Empújalo, fuérzalo a descender en tu corazón al mismo tiempo que el aire inspirado.
Cuando esté allí, verás la alegría que seguirá: no tendrás que lamentar nada. Del mismo modo que el hombre que vuelve a su casa después de una ausencia no puede contener la alegría de reencontrar a su mujer y sus hijos, así el espíritu, cuando se ha unido al alma, desborda con una alegría y una delicia inefables.
Hermano mío, acostumbra entonces a tu espíritu a no apresurarse a salir.
En los comienzos le faltará celo, es lo menos que se puede decir, para esta reclusión y este encierro interiores.
Pero, una vez que haya contraído el hábito, no experimentará ya ningún placer en los circuitos exteriores.
Pues «el reino de Dios está en el interior de nosotros», y para aquel que vuelve hacia él su mirada y lo busca con la oración pura, todo el mundo exterior se convierte en despreciable.
Agradece a Dios si desde el principio puedes penetrar con el espíritu en el lugar del corazón que te he mostrado.
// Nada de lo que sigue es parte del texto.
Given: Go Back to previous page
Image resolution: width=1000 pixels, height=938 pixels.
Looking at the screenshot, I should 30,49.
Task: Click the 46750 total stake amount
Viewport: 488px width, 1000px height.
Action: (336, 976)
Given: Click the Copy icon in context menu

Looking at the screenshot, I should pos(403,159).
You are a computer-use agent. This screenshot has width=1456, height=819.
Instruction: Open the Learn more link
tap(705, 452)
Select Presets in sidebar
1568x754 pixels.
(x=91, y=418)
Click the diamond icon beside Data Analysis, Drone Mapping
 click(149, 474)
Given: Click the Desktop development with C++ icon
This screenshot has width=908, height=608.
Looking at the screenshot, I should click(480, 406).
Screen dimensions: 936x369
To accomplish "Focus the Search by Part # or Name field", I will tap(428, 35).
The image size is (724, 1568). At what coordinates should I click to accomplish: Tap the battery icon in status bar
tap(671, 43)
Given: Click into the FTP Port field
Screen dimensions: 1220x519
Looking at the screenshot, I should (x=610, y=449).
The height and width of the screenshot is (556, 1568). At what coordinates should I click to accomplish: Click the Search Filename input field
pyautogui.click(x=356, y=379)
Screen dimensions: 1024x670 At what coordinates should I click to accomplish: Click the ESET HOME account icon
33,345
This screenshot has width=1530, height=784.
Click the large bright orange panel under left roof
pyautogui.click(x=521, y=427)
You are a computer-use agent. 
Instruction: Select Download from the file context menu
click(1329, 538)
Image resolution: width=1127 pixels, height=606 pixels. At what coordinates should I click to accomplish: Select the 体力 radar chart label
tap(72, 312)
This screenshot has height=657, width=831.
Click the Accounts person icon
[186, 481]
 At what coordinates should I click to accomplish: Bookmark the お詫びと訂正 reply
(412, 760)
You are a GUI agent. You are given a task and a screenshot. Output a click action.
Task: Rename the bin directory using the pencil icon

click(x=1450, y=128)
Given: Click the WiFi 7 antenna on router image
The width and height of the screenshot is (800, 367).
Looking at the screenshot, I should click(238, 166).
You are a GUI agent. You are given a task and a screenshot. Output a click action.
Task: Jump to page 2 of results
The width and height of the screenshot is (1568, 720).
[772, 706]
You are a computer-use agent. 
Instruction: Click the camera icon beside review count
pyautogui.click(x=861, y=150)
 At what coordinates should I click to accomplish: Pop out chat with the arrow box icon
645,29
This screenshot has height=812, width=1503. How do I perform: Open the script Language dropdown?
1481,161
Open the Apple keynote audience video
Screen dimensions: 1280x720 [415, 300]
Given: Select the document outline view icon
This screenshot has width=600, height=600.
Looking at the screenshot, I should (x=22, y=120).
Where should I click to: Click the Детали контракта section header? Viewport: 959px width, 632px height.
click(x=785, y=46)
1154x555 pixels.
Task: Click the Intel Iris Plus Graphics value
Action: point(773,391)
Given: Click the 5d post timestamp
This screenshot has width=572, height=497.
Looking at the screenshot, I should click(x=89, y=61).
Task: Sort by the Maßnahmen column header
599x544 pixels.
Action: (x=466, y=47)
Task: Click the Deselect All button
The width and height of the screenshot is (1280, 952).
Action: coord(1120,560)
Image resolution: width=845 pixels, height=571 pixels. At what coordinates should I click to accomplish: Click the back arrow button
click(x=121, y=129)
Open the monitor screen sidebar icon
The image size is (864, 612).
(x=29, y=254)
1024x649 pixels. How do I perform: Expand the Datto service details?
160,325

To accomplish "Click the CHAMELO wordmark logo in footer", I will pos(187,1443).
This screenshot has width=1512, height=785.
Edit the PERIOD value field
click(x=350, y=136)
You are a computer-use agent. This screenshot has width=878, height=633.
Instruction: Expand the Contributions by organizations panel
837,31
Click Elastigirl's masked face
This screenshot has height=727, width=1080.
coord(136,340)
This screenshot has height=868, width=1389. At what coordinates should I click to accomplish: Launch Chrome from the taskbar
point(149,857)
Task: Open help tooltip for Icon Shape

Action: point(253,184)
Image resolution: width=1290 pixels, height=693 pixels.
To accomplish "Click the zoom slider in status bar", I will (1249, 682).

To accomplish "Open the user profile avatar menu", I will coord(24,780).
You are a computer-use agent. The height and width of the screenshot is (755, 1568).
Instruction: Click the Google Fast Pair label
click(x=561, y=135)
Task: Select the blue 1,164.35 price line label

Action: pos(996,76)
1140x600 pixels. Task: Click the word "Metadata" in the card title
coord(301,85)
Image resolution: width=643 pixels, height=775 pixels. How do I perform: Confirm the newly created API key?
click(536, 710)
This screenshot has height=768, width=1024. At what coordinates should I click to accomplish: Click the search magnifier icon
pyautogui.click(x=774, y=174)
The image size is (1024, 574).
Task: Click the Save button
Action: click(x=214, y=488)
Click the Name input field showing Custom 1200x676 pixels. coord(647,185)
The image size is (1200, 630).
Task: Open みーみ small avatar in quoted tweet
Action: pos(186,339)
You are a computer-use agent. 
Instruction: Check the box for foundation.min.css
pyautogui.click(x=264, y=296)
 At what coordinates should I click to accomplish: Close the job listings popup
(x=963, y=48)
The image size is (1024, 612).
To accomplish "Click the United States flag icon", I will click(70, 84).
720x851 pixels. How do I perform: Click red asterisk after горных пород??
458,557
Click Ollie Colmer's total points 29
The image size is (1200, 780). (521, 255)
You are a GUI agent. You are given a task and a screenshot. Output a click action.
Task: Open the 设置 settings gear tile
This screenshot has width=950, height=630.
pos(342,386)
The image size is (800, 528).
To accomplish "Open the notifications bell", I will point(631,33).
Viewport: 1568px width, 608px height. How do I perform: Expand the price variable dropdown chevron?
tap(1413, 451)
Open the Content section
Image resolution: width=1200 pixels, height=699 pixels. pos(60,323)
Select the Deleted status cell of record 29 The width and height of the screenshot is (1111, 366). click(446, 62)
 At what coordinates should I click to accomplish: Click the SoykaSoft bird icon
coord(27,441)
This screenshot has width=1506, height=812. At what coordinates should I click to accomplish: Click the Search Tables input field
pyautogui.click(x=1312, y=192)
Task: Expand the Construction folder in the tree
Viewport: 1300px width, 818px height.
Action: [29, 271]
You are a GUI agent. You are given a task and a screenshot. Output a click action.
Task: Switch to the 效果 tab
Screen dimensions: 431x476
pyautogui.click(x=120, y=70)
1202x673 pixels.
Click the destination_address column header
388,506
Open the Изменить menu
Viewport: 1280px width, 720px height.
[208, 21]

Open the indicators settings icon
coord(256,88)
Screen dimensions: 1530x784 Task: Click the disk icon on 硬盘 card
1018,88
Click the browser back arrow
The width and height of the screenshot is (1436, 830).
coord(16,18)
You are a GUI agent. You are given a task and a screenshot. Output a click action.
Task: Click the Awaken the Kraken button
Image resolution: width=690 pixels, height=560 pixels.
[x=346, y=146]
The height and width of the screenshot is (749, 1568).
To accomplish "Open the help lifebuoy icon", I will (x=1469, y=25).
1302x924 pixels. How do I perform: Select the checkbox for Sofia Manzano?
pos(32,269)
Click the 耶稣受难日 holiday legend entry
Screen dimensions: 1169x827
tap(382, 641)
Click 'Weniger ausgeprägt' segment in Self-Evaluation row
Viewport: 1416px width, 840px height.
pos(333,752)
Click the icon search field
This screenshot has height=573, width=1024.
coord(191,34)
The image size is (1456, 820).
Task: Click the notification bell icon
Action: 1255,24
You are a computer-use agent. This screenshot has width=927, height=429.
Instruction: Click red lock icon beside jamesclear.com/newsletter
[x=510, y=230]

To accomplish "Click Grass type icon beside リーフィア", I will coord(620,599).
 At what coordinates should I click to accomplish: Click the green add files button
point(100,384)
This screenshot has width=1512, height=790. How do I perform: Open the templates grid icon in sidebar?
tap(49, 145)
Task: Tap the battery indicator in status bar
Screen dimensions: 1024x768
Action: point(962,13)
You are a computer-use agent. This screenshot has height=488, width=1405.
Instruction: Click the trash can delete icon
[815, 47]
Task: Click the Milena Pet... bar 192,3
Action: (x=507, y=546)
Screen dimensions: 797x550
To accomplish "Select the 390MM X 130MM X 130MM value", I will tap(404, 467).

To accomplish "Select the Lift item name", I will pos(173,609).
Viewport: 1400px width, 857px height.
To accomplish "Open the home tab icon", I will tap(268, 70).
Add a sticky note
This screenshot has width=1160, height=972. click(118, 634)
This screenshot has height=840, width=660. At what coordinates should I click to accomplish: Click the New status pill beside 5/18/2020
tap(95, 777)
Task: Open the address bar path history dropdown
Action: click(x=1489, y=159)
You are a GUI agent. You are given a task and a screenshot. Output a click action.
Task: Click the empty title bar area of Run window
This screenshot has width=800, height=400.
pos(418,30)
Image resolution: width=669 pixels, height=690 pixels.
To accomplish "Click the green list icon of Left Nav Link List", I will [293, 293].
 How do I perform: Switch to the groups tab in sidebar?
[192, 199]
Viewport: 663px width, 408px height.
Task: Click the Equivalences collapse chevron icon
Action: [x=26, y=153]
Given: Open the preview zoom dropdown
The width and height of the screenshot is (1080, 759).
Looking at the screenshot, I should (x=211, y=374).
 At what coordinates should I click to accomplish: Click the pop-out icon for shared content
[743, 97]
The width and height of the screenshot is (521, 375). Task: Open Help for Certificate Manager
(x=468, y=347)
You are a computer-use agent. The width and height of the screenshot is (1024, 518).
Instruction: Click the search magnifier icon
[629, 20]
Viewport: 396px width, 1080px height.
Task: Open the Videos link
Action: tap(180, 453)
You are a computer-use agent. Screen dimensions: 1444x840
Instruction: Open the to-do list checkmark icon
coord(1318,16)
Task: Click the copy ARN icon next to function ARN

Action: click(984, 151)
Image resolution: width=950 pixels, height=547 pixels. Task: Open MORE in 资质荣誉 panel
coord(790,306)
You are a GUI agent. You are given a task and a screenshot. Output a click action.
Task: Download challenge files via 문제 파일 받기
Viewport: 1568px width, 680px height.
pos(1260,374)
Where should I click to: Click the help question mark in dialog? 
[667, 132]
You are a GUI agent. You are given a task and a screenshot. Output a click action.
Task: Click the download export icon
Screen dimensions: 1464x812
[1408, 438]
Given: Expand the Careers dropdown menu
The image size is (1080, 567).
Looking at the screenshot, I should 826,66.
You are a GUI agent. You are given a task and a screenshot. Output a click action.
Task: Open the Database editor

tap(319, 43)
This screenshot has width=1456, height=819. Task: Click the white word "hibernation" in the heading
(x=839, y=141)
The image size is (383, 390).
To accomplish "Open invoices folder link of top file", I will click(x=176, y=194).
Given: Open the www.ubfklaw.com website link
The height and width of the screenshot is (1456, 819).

Glorifícale, exúltale y lígate únicamente a este ejercicio. Te enseñará lo que ignoras. Comprende que, mientras tu espíritu se encuentre allí no debes callarte ni permanecer ocioso.
Pero, no debes tener otra ocupación ni meditación que el grito de: «¡Señor Jesucristo, Hijo de Dios, tened piedad de mí!». Ninguna tregua, a ningún precio.
Esta práctica, manteniendo tu espíritu al abrigo de las divagaciones, lo vuelve inexpugnable e inaccesible a las sugestiones del enemigo y cada día lo eleva más en el amor y el deseo de Dios.
Pero si, hermano mío, a pesar de todos tus esfuerzos, no llegas a penetrar en las partes del corazón conforme a mis indicaciones, haz como te digo y, con la ayuda de Dios, alcanzarás tu objetivo.
Sabes que la razón del hombre tiene su asiento en el pecho. En efecto, es en nuestro pecho donde hablamos, decidimos, componemos nuestros salmos y nuestras oraciones mientras nuestros labios permanecen mudos.
Después de haber arrojado de esta razón todo pensamiento (tú puedes hacerlo, sólo necesitas desearlo), entrégale el «Señor Jesucristo, tened piedad de mi» y dedícate a gritar interiormente, con exclusión de cualquier otro pensamiento, esas palabras.
Cuando con el tiempo hayas dominado esa práctica, ella te abrirá la entrada del corazón tal como te lo ha dicho y sin ninguna duda. Yo lo he experimentado en mi mismo.
Con la alegría y toda la deseable atención tu verás venir a ti todo el coro de las virtudes, el amor, la alegría, la paz y todo lo demás. Gracias a ellas, todas tus demandas serán acogidas en nuestro Señor Jesucristo.